---- Text excerpt
It’s time we stop worrying about everyone else and start worrying about ourselves. If each of us spent half the time we currently spend judging others and used it to work on ourselves and getting our own house in order we would very soon lose the need to judge others. If we could all relax (perhaps take a laxative) and rest in the simple truth that just as there is diversity in nature there is diversity in human beings – and that is OK, it is the way it is supposed to be – we wouldn’t need to spend all our time judging and could put our time to the much better task of loving unconditionally!

When I was completing my undergraduate studies at Wisconsin Lutheran College (a very fine school, by the way) I was exposed for the first time to the notion that judgment can be loving. They told me that by excommunicating someone from the church (which means declaring them unwelcome, expelling them, kicking them out) they were actually acting in a loving way because even though their feelings might be hurt the change existed that this action could cause them to repent and fall into line with the behavior and thought control mechanism that is the Wisconsin Evangelical Lutheran Church (WELS). To me that sounds remarkably like the physically abusive parent who is pounding the snot out of their child while announcing, “This hurts me more than it hurts you.” Judgment, and even more so judgment followed by exclusion is never loving and is always abusive.
--------
=== Short problem ===
Continue the essay above on judging others, starting after its last sentence.
---- Information shown
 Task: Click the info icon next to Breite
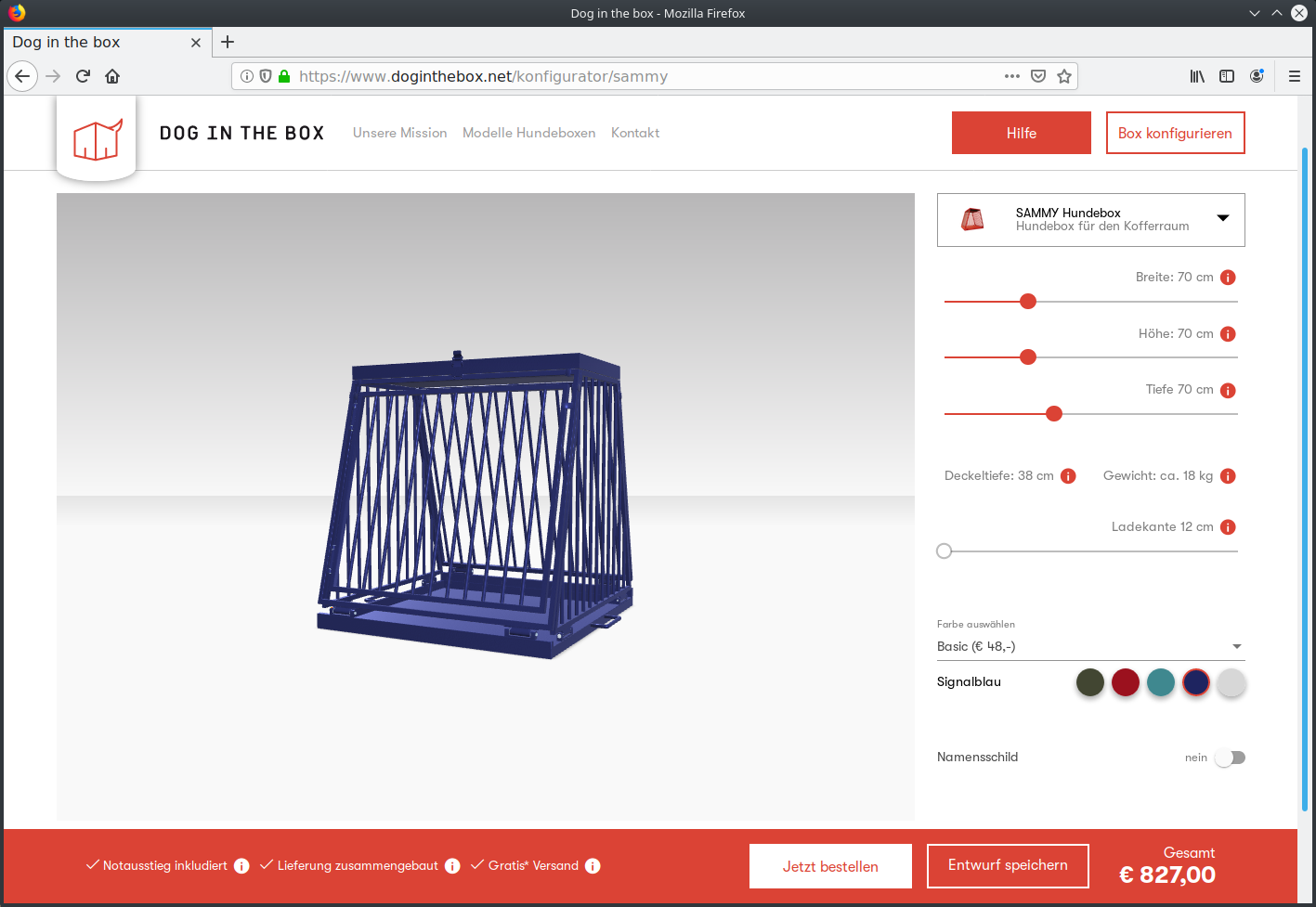tap(1228, 278)
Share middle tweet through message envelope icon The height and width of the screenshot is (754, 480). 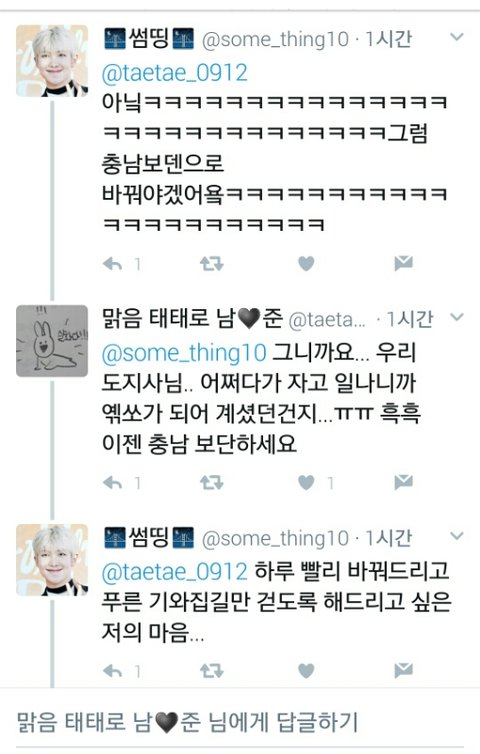[404, 482]
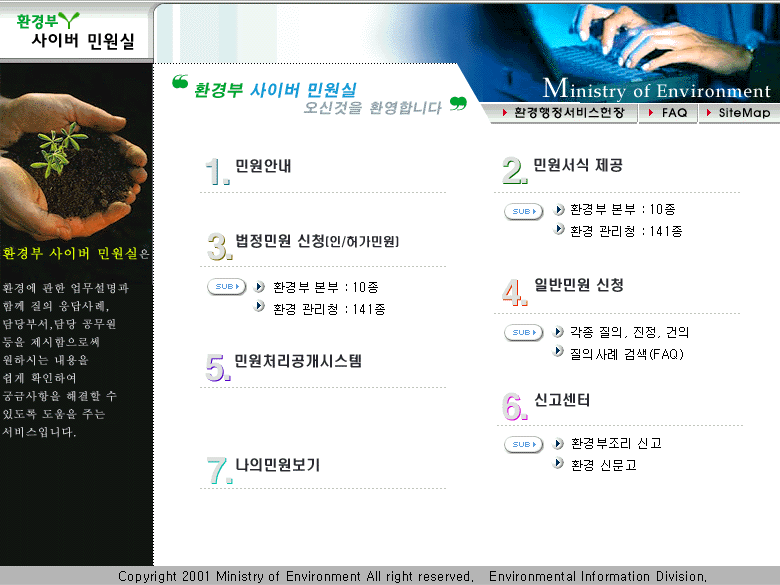Open 환경부조리 신고 link

pyautogui.click(x=615, y=443)
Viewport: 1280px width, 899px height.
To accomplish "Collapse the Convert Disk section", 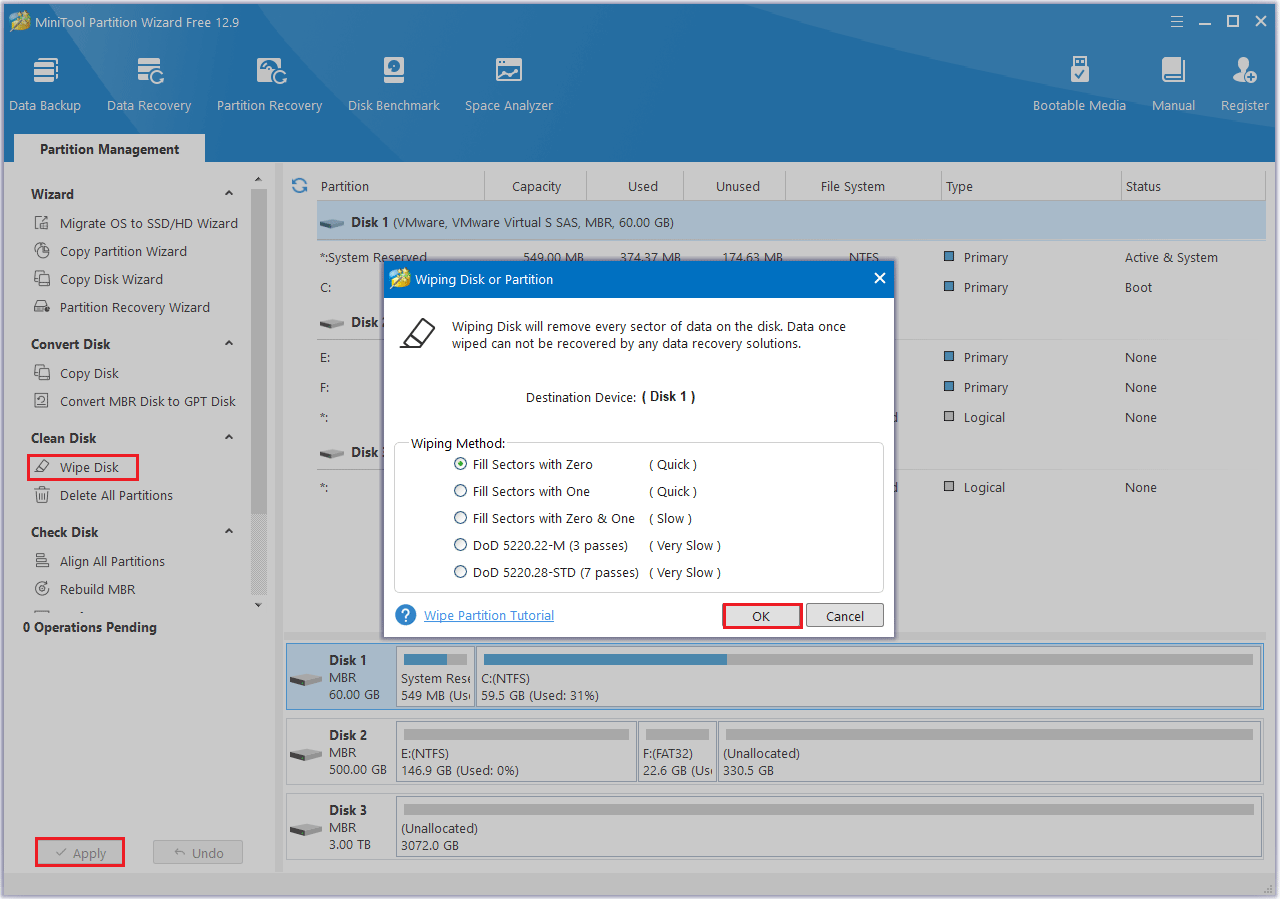I will pyautogui.click(x=229, y=344).
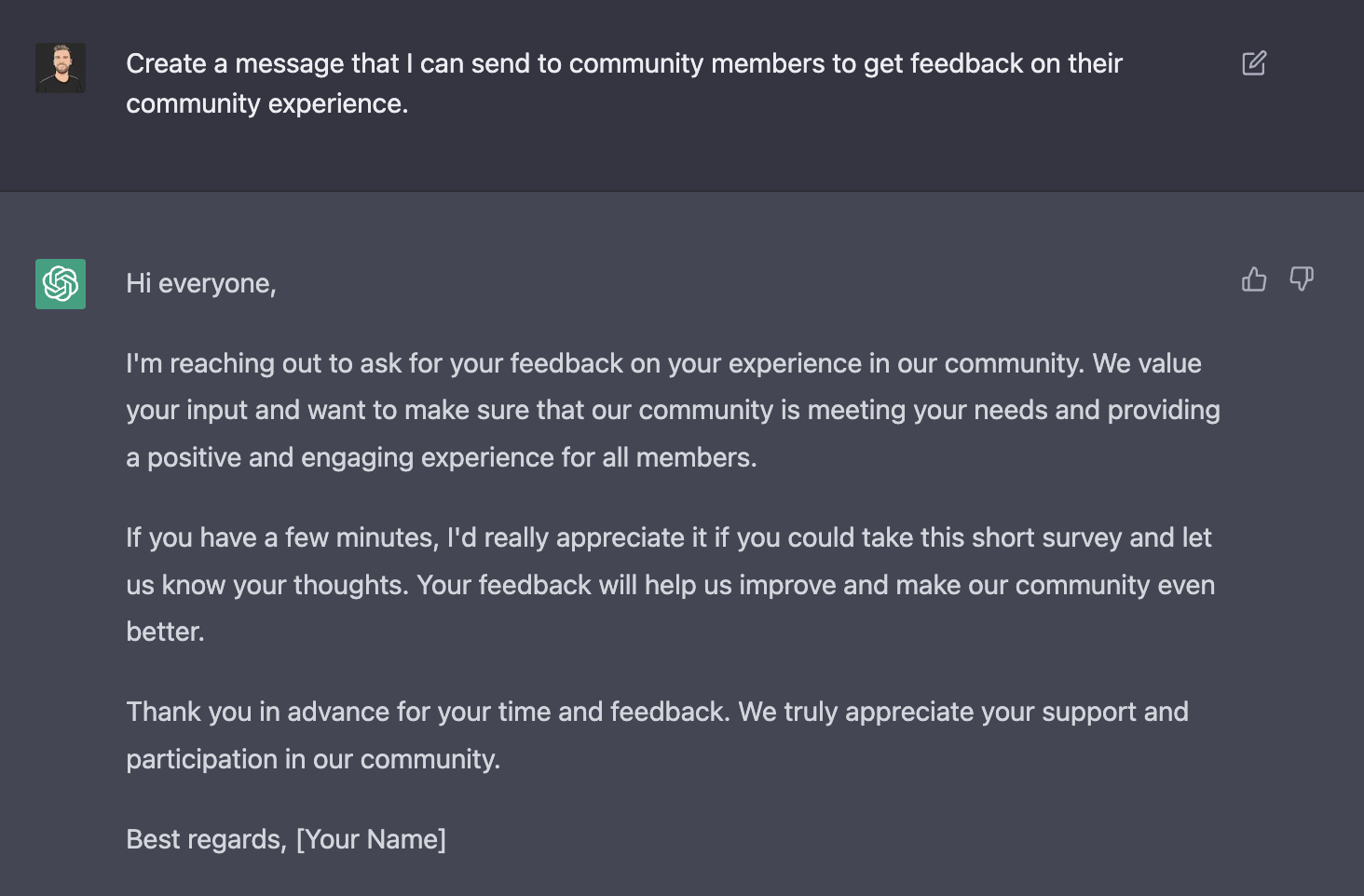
--------
=== Task result ===
In truth, every major religion cautions against judging in their scriptures. Christianity’s “Judge not, lest ye be judged” and “Why do you look at the speck of sawdust in someone else’s eye and pay no attention to the plank in your own eye?” need to be ringing in our ears before we even think about judging someone. And, from the Dhammapada, “Do not consider the faults of others or what they have or haven’t done. Consider rather what you yourself have or haven’t done.”

Stop judging and look within – and you will find that your practice of judging isn’t nearly as attractive when you use it on yourself.